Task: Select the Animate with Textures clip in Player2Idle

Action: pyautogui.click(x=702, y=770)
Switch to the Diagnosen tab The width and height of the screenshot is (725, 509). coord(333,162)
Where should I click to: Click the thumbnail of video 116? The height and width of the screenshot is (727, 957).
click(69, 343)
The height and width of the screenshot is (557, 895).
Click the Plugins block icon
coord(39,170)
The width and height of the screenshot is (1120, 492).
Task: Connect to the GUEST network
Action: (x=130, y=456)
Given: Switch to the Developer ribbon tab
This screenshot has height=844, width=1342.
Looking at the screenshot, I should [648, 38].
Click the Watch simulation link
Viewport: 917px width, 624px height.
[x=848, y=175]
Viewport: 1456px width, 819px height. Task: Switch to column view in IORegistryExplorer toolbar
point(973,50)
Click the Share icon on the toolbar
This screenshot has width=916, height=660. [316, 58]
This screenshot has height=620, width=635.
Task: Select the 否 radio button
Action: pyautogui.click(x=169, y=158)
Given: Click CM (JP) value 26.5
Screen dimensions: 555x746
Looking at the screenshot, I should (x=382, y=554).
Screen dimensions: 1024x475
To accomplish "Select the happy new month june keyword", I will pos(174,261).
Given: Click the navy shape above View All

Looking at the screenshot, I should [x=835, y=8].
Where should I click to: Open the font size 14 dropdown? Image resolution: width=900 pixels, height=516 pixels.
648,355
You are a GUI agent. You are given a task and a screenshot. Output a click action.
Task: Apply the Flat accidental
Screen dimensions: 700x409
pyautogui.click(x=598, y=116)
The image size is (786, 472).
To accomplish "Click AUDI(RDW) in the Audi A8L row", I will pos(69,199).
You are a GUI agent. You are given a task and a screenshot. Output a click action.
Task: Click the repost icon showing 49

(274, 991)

* [What this task involves]:
Reproduce all of the records above line for line, with no changes.

* [The output]:
Task: Select the Animate with Textures clip in Player2Idle

Action: pyautogui.click(x=702, y=770)
Switch to the Diagnosen tab The width and height of the screenshot is (725, 509). coord(333,162)
Where should I click to: Click the thumbnail of video 116? The height and width of the screenshot is (727, 957).
click(69, 343)
The height and width of the screenshot is (557, 895).
Click the Plugins block icon
coord(39,170)
The width and height of the screenshot is (1120, 492).
Task: Connect to the GUEST network
Action: (x=130, y=456)
Given: Switch to the Developer ribbon tab
This screenshot has height=844, width=1342.
Looking at the screenshot, I should [648, 38].
Click the Watch simulation link
Viewport: 917px width, 624px height.
[x=848, y=175]
Viewport: 1456px width, 819px height. Task: Switch to column view in IORegistryExplorer toolbar
point(973,50)
Click the Share icon on the toolbar
This screenshot has width=916, height=660. [316, 58]
This screenshot has height=620, width=635.
Task: Select the 否 radio button
Action: pyautogui.click(x=169, y=158)
Given: Click CM (JP) value 26.5
Screen dimensions: 555x746
Looking at the screenshot, I should (x=382, y=554).
Screen dimensions: 1024x475
To accomplish "Select the happy new month june keyword", I will pos(174,261).
Given: Click the navy shape above View All

Looking at the screenshot, I should [x=835, y=8].
Where should I click to: Open the font size 14 dropdown? Image resolution: width=900 pixels, height=516 pixels.
648,355
You are a GUI agent. You are given a task and a screenshot. Output a click action.
Task: Apply the Flat accidental
Screen dimensions: 700x409
pyautogui.click(x=598, y=116)
The image size is (786, 472).
To accomplish "Click AUDI(RDW) in the Audi A8L row", I will pos(69,199).
You are a GUI agent. You are given a task and a screenshot. Output a click action.
Task: Click the repost icon showing 49

(274, 991)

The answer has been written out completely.